There doesn't appear to be a need to allow redirects. The server should never return them.
Does anyone want to comment on this, or shall we update the spec to prohibit redirects?
Whereas 4xx class errors like Temporarily Unavailable should just result in errors.
If a way to handle redirect response (301, 302, 303, 307 and 308) is not clarified, there may be clients follow redirects and clients do not follow redirects. That will cause compatibility problem. I think it is better to clarify how to handle redirect response.
Moreover, since SWD specification has description about how to handle 401 response code, I think Registration is also better to describe it even if it should be treated as error.
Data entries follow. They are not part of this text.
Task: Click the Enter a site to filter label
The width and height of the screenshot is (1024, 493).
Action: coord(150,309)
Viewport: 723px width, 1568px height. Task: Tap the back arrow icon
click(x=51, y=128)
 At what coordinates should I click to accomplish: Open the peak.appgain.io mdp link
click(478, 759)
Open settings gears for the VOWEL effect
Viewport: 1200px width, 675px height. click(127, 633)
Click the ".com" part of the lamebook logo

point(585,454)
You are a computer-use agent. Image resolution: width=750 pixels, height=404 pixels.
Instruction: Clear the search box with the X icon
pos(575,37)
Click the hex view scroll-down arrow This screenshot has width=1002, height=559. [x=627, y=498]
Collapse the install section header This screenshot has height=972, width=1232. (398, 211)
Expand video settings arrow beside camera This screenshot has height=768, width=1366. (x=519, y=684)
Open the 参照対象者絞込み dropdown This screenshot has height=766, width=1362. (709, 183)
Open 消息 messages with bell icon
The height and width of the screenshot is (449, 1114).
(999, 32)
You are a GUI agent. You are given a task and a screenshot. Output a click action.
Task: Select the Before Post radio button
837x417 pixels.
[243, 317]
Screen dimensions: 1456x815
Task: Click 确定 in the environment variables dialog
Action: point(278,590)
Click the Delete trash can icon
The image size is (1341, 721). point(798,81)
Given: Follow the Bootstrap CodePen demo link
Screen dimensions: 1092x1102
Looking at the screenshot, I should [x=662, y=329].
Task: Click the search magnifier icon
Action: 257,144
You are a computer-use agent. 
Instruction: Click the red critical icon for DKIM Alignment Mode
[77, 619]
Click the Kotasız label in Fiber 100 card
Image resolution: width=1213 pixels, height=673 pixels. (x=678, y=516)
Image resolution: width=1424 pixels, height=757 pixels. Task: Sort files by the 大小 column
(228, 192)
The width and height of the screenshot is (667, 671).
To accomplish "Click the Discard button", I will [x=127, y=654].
I propose the following sentence for the "3.2. Provider Configuration Response" section to clarify that responses with status codes other than 200 should be treated as errors.
- The response MUST return a plain text JSON object that contains a set of Claims that are a subset of those defined below.
+ The response MUST return the 200 OK response code and a plain text JSON object that contains a set of Claims that are a subset of those defined below.
SWD returns the issuer. If the issuer changes it becomes a whole new IdP from the perspective of the Client. It would be simpler if we disallow redirects, however there may be a legitimate reason that the config meta-data is moved to a new location. I would err on the side of flexibility on this, though any redirect needs to be over https:
In SWD redirecct, the response is returned as a JSON with HTTP response code 200.
I believe @lef's correction is at least clearer than what we have now.